• [Materials provided]
○ ○ ○ ○ ○ ○ ○
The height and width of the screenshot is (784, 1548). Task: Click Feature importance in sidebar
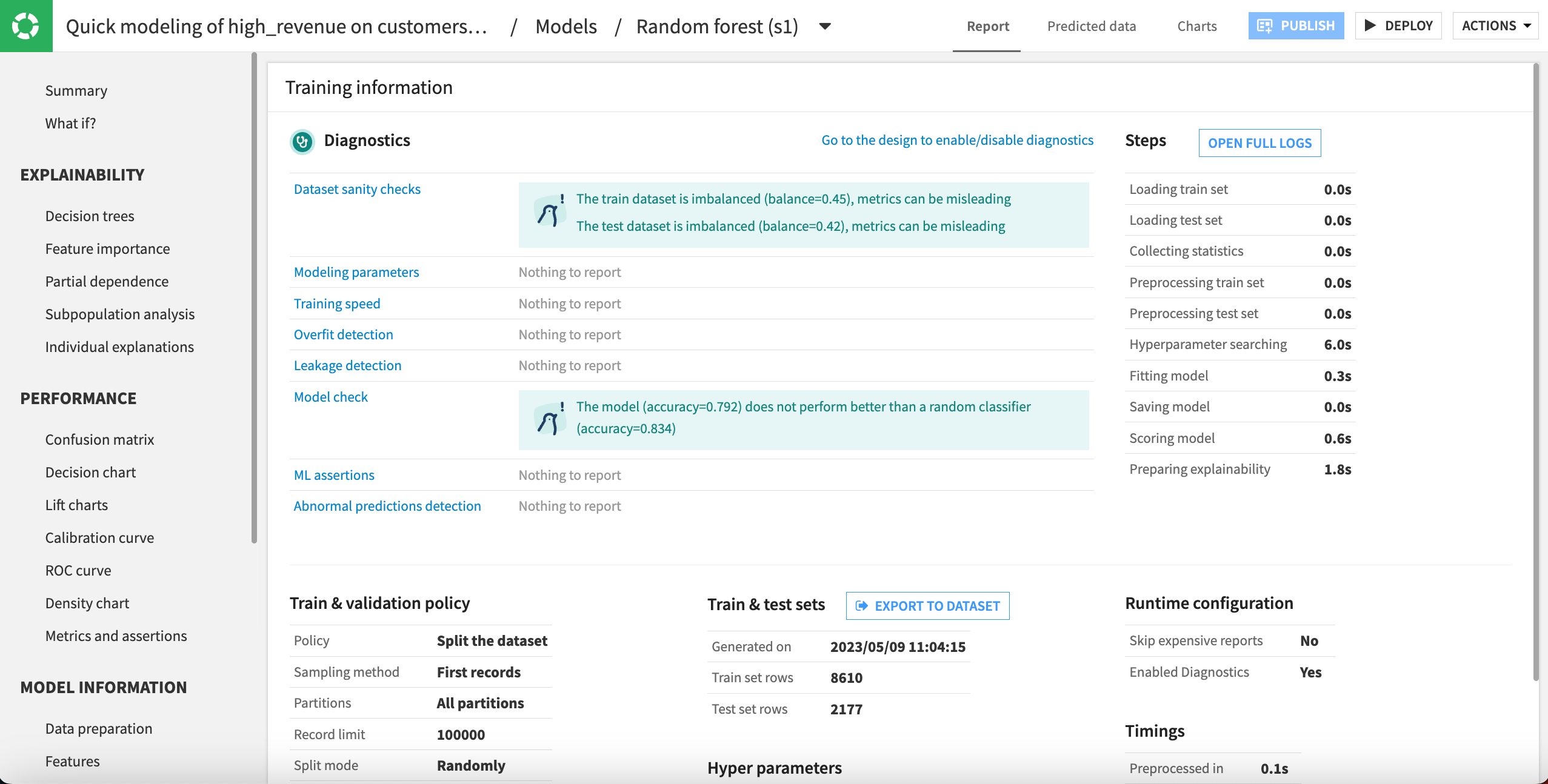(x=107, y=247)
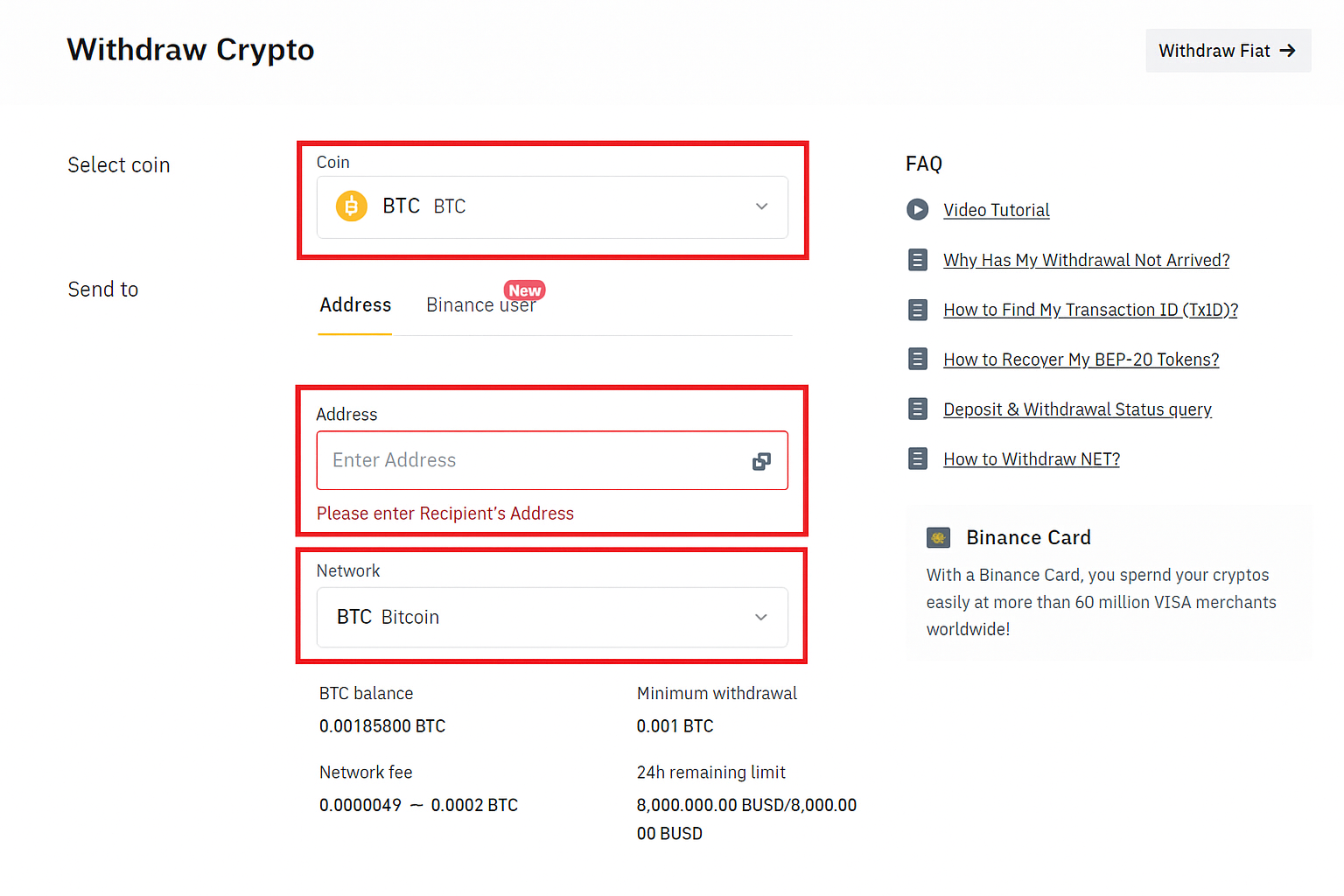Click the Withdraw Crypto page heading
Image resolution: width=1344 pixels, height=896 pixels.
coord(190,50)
○ ○ ○ ○ ○ ○ ○
• [Your assignment] Render the records above word for word and leave the pictures out.

• [Output below]
The height and width of the screenshot is (784, 1548). Task: Click Feature importance in sidebar
(x=107, y=247)
Click the Withdraw Crypto page heading
Image resolution: width=1344 pixels, height=896 pixels.
coord(190,50)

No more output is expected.